→ **СПИСОК ЗАДАНИЙ**:
1 > Выпишите из отрывка о прогулках Рильке и Касснера фрагмент. Начните с места, где стоят слова «Появление Касснера сделало», и остановитесь после слов «был других мнений.».
2 > Напишите, что могло бы следовать дальше в отрывке о прогулках Рильке и Касснера, начиная сразу после его последней фразы.

======== ФРАГМЕНТ ТЕКСТА

Появление Касснера сделало его особенно счастливым. Спозаранку они отправлялись в долгие пешие прогулки, особенно часто по зоопарку, который поэту очень нравился. И тогда я частенько с террасы замка наблюдала за тем, как они возвращались, всецело погруженные в беседу. Касснер со сверкающими властными очами, резкой жестикуляцией, с громогласными интонациями и рядом мягкий, деликатный Serafico, слегка наклонившийся по направлению к Касснеру, слушающий то серьезно, то улыбаясь, а то и с ужасом в глазах, если Касс-нер в пух-прах громил наш мир. Чаще всего в таких случаях Рильке приходил ко мне и прерывистым голосом рассказывал, то смеясь, то ужасаясь, о том, что именно говорил Касснер, но всегда с бесконечным восхищением и пониманием, даже если сам был других мнений.

================
======== ИСХОДНЫЕ ДАННЫЕ

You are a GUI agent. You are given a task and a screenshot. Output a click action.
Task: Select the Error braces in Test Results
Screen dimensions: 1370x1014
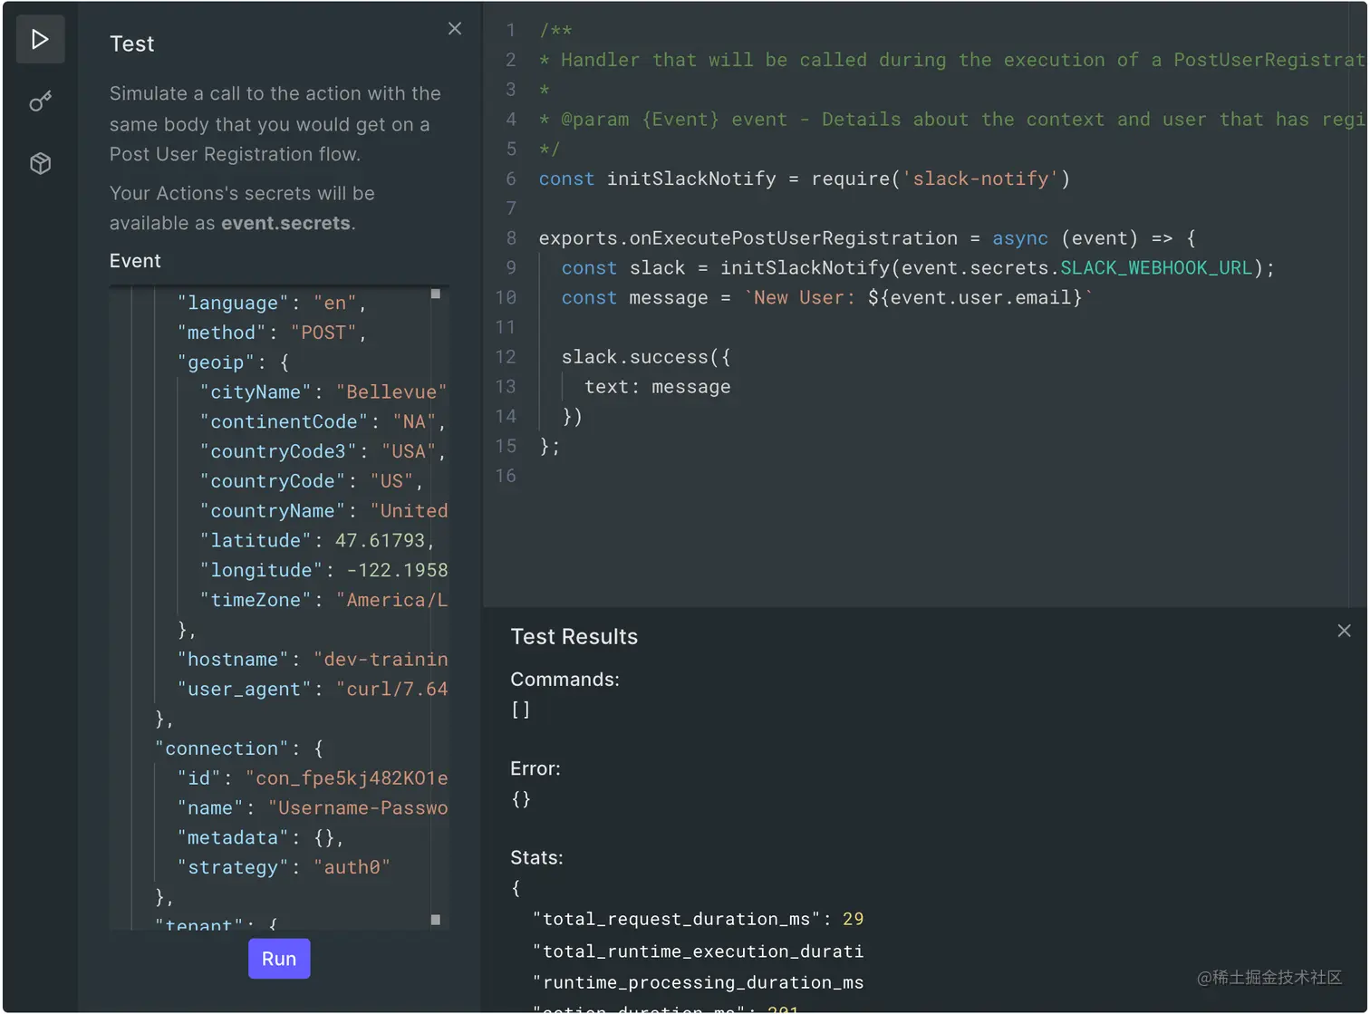coord(520,798)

================

→ **ОТВЕТЫ НИЖЕ**:
1 >
Появление Касснера сделало его особенно счастливым. Спозаранку они отправлялись в долгие пешие прогулки, особенно часто по зоопарку, который поэту очень нравился. И тогда я частенько с террасы замка наблюдала за тем, как они возвращались, всецело погруженные в беседу. Касснер со сверкающими властными очами, резкой жестикуляцией, с громогласными интонациями и рядом мягкий, деликатный Serafico, слегка наклонившийся по направлению к Касснеру, слушающий то серьезно, то улыбаясь, а то и с ужасом в глазах, если Касс-нер в пух-прах громил наш мир. Чаще всего в таких случаях Рильке приходил ко мне и прерывистым голосом рассказывал, то смеясь, то ужасаясь, о том, что именно говорил Касснер, но всегда с бесконечным восхищением и пониманием, даже если сам был других мнений.

2 >
В ту пору к нам часто приезжал «Quartetto Triestino».[24] Музыканты оставались на целый день, одаривая нас чудесной игрой. О, как звучали на нашей огромной террасе Бетховен и Моцарт, как далеко в море уходили мелодии! На террасе была изумительная акустика, замок вздымался над морем всей своей могущественной широтой, действуя подобно самому отменному резонатору. Струнные инструменты благодаря этому обретали невероятную силу и были слышны издалека. Часто из-за горизонта появлялись рыбацкие лодки и, заслушавшись, подплывали к нашим скалам. Эту террасу сформировала платформа башен, противостоящих морю – четырехугольная площадка с каменным парапетом, на которой росли в сумасшедшем изобилии цветы всех видов и сортов и среди них мощно разросшийся густой первобытный плющ. В центре стоял розового цвета мраморный фонтан из Венеции с большим кустом непрерывно цветущих роз, который я велела посадить в честь Д'Аннунцио во время одного из его визитов. Над всем этим поднималась куполом беседка, увитая мускательных сортов виноградом. Звучание всего этого было совершенным.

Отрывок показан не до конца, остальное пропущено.